Kadının Sosyal Hayata Girişi Ve Batılı Mütefekkirlerin Yorumları


Meşhur alim,modern sosyolojisinin kurucusu (Ogüst Kont) Siyasi Nizam adlı eserinde diyor ki ''Kadınlar bir gün rızaları olmaksızın kendilerini müdafaa eden kimselerin talep ettikleri maddi eşitliğe kavuşurlarsa,onların içtimai garantileri,edebi durumlarını bozduğu kadar onları bozar.Çünkü bu durumda onlar,iyi bir para alabilmek için ağır sanayide ezilirler,öyle bir şekilde ki,onu yapmaları imkansız olur.Nitekim aynı zamanda karşılıklı muhabbetten dolayı asli kaynaklar zedelenir.
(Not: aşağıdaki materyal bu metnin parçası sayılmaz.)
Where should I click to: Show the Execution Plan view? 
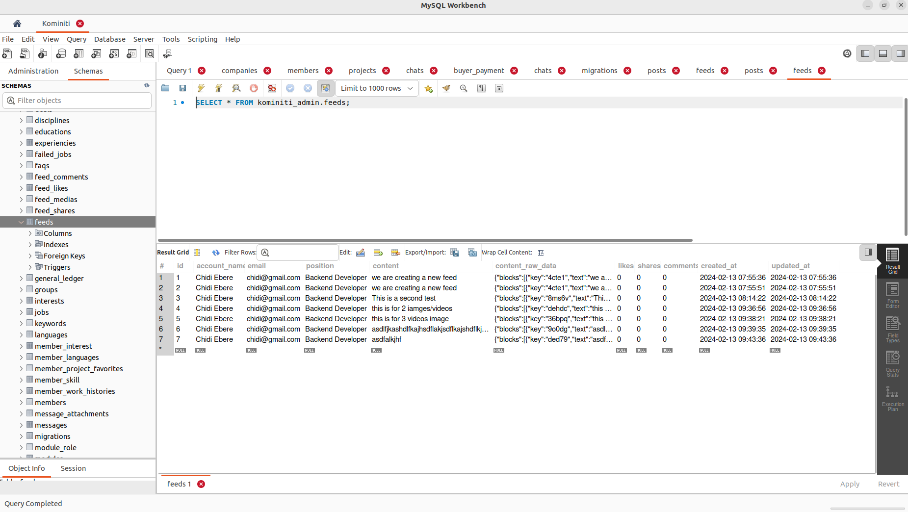892,398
Kadın haklarını savunmakla meşhur olan Madam (Horkur) sosyalist ve Filozof (Prodon'a) kadın meselesini sormuş o da şöyle cevap vermiştir:''Kadınlar tarafından sarf edilen bu gayretler,ancak kendi cinslerine isabet eden bir hastalığı delalet eder,kendi nefislerinin kuvvetini ve bizzat kendi işlerinin siyasetini takdirden aciz olduklarını ortaya koyar'' demiş ve devam etmiştir,''Çünkü içtimai durumlarda kadının vaziyeti,istedikleri nizama göre (Erkeğin durumu) gibi olursa,o zaman işleri bitmiştir,kendi arzuları ile kul köle olmuşlardır demektir.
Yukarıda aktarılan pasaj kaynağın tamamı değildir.